◆ **Tugas Tertulis**: Lanjutkan teks tentang kekeliruan pemahaman Candi Borobudur, dimulai setelah kalimat terakhir yang ditampilkan.

◆ **Dokumen Sumber**:
##########

Dr. Hudaya Kandahjaya, seorang peneliti yang mumpuni terkait Candi Borobudur mengungkapkan keprihatinannya tentang kekeliruan terkait pengertian Borobudur yang beredar luas.
Informasi yang tersebar luas, baik di Wikipedia, YouTube, surat kabar, atau berbagai media sosial memuat kekeliruan pemahaman tentang Borobudur.
Pertama yang ia soroti adalah konsep tridhatu (kamadhatu, rupadhatu, dan arupadhatu) yang dahulu diajukan oleh sarjana asal Belanda, Stutterheim.
Sejak awal, gagasan yang ia cuplik berdasar yang ia temukan di Kitab Sang Hyang Kamahayanikan itu telah menimbulkan kontroversi dan banyak dibantah pakar lain.

##########

◆ **Data yang Diberikan**:
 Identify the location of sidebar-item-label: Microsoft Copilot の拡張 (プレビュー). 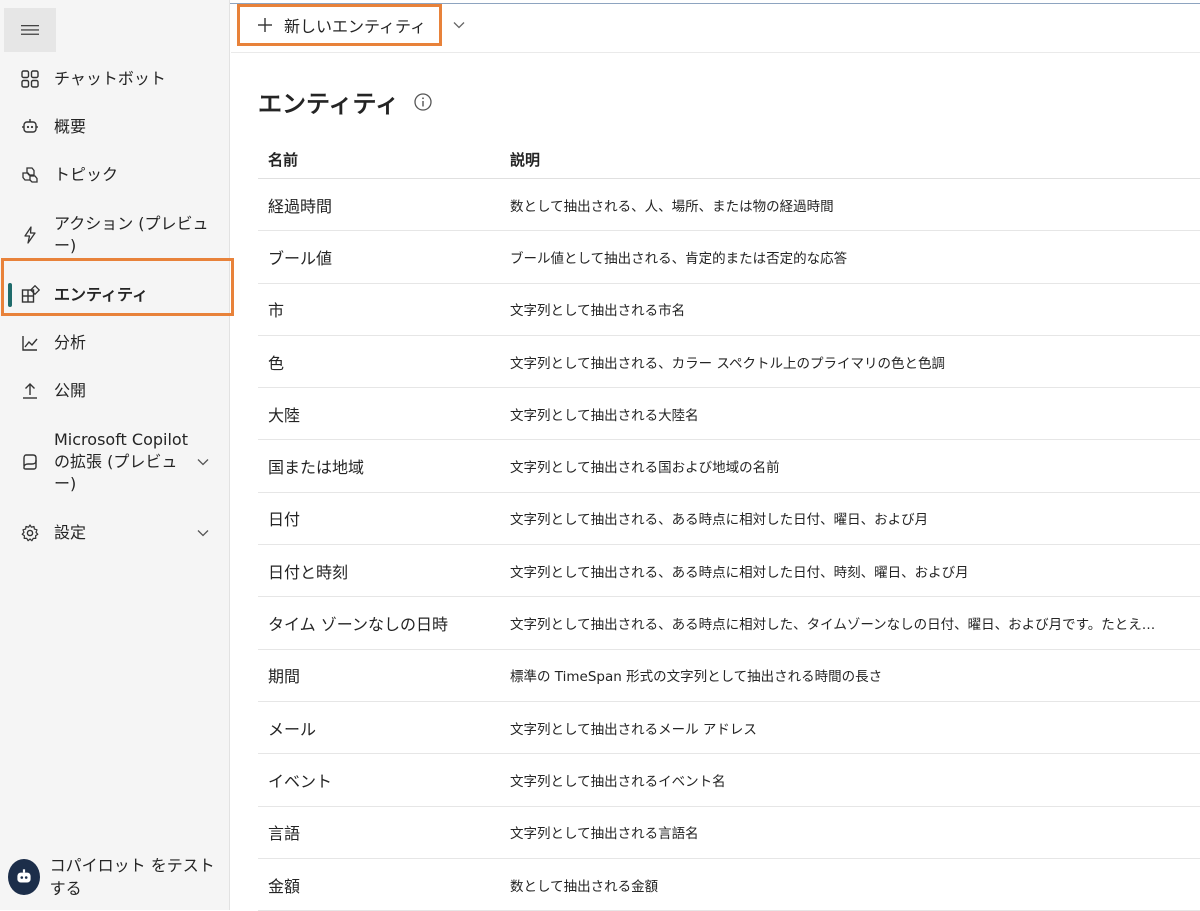
(121, 462).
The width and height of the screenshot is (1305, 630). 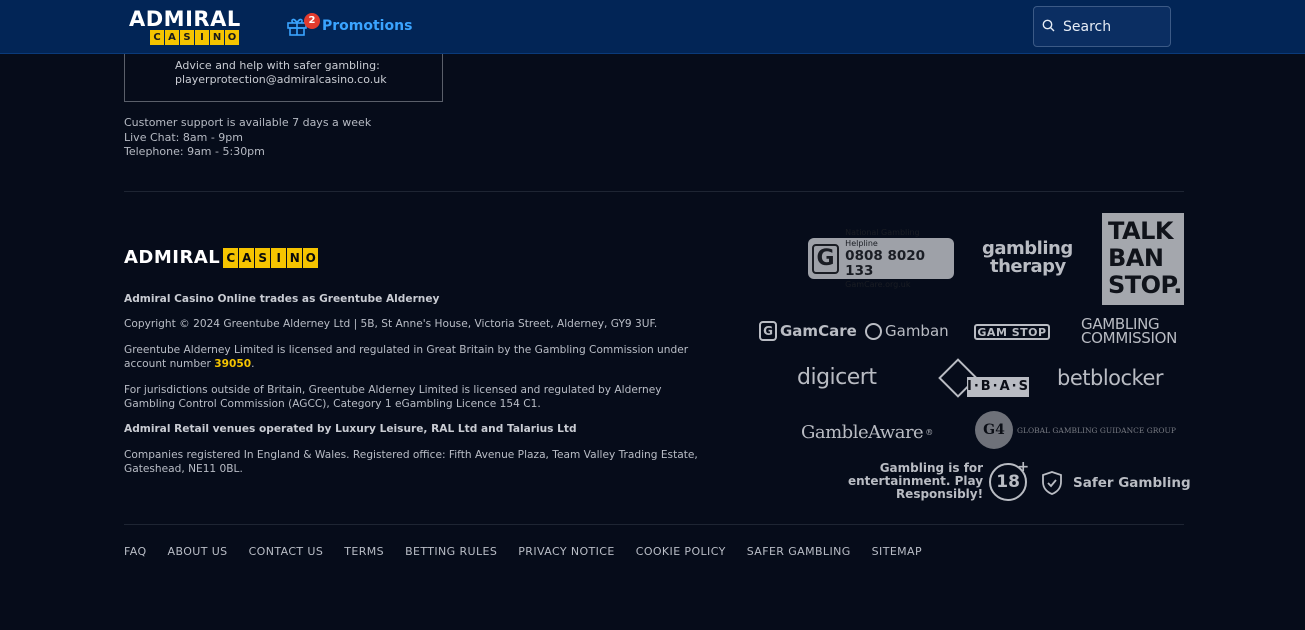 I want to click on telephone-hours: Telephone: 9am - 5:30pm, so click(x=194, y=152).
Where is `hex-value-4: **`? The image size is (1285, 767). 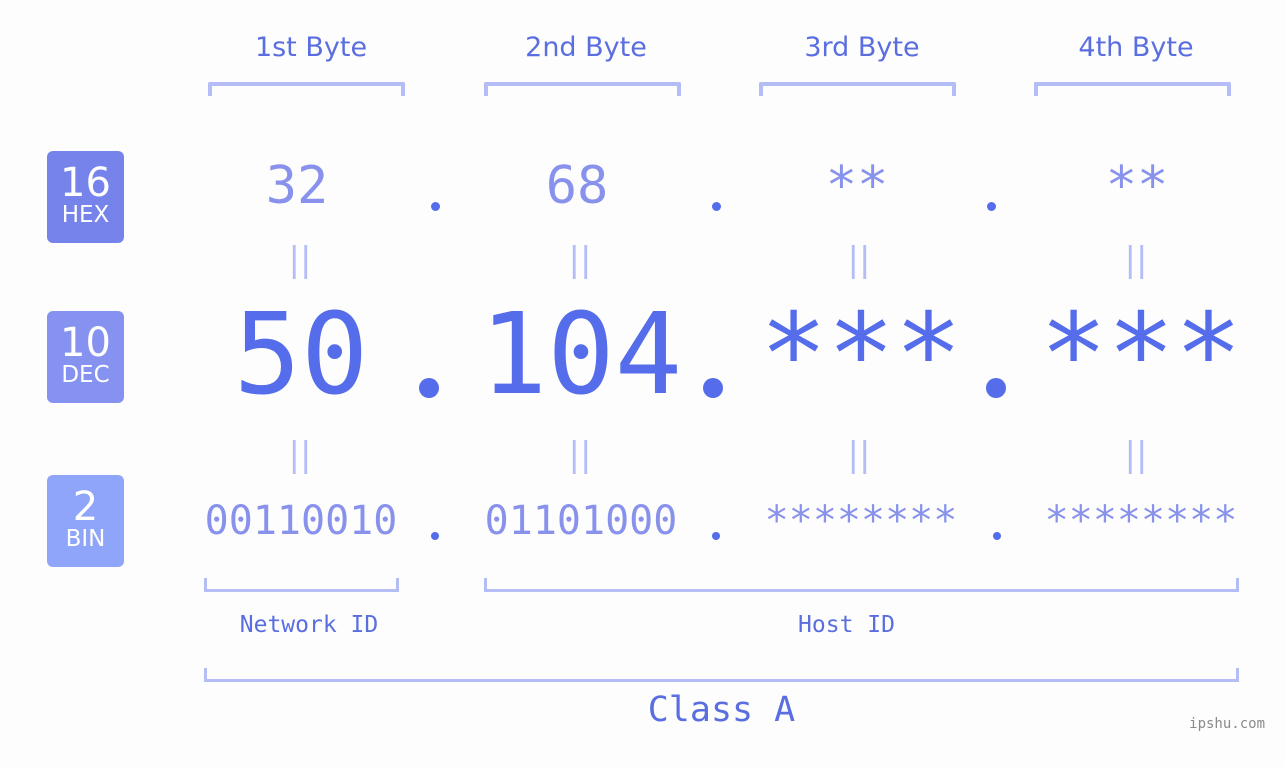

##########

◆ **Area Jawaban**:
“Padahal konsep dasar yang melatarbelakangi penyebutan tridhatu di Sang Hyang Kamahayanikan itu tidak ada hubungannya dengan Borobudur,” ujar Hudaya Kandahjaya, dalam acara Pembekalan Pengetahuan tentang Borobudur bagi Pemandu Wisata Candi Borobudur, Senin, 17 Oktober 2022 di Manohara Study Center, Borobudur, Magelang, Jawa Tengah
Selain kekeliruan itu, ia menggarisbawahi salah kaprah terkait dengan nama Borobudur yang disebut berasal dari kata Bhumisambharabuddhara. Prof. Johannes De Casparis, sang pencetus teori itu sudah menyampaikan bahwa gagasannya tahun 50-an itu salah.
“Saya sempat berkorespondensi dengan beliau pada tahun 80-an,” ungkap Hudaya.
Ia menerangkan, bahwa Borobudur sebenarnya berasal dari bahasa Singhala vara-budu-r (dalam bahasa Sanskerta vara-buddha-rupa), yang berarti arca Buddha istimewa.
“Hal semacam ini kalau dibiarkan tentu tidak membantu kita memahami pengertian Borobudur seperti yang dimaksud penciptanya,” kata Hudaya.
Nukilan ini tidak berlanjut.